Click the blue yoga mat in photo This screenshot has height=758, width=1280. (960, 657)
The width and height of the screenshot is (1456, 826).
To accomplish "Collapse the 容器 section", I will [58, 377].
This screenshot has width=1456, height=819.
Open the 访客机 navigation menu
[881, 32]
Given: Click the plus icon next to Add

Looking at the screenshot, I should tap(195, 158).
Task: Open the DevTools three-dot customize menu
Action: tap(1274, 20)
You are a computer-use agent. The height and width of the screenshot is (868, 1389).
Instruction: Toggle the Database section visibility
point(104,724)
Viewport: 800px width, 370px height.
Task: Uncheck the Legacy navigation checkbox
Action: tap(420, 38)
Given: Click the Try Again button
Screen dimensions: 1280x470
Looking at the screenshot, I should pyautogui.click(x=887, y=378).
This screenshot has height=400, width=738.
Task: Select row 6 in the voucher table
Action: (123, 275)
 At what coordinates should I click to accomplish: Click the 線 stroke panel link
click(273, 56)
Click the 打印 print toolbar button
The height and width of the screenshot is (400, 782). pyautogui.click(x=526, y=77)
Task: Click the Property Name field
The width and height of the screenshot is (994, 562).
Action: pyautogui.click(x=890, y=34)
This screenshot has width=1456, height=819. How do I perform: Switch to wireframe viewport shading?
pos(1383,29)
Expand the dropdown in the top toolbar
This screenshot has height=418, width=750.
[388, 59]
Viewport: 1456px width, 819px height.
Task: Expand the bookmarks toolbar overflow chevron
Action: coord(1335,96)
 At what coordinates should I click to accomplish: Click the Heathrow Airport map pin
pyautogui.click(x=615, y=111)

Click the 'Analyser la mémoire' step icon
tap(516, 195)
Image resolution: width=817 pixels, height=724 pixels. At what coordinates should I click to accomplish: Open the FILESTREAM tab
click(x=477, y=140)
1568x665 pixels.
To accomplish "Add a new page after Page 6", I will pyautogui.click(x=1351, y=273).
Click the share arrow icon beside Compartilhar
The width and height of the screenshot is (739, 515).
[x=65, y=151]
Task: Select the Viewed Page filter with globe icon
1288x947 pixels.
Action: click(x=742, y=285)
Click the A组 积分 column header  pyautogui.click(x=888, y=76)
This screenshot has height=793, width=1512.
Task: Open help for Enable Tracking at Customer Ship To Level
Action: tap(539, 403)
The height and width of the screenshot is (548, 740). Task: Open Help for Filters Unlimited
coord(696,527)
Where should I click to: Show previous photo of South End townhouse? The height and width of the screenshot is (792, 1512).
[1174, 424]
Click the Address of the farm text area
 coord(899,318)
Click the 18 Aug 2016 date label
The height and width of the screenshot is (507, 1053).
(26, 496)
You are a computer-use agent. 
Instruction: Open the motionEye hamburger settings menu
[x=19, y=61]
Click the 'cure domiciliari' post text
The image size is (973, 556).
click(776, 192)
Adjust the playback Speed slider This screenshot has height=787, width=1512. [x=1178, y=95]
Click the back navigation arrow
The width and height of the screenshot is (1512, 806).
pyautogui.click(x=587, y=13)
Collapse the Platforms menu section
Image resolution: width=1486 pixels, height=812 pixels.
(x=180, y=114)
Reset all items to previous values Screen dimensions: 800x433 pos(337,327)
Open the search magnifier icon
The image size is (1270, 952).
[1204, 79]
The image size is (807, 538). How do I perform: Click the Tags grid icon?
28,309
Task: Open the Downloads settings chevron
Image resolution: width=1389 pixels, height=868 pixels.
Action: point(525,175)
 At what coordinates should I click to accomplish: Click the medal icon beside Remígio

◇ ◇ ◇ ◇

> **What is required**
Copy the listing lines word for word, from the line with "Image resolution: width=817" to the line with "[x=65, y=151]", both included.

> **Complete response**
Image resolution: width=817 pixels, height=724 pixels. At what coordinates should I click to accomplish: Open the FILESTREAM tab
click(x=477, y=140)
1568x665 pixels.
To accomplish "Add a new page after Page 6", I will pyautogui.click(x=1351, y=273).
Click the share arrow icon beside Compartilhar
The width and height of the screenshot is (739, 515).
[x=65, y=151]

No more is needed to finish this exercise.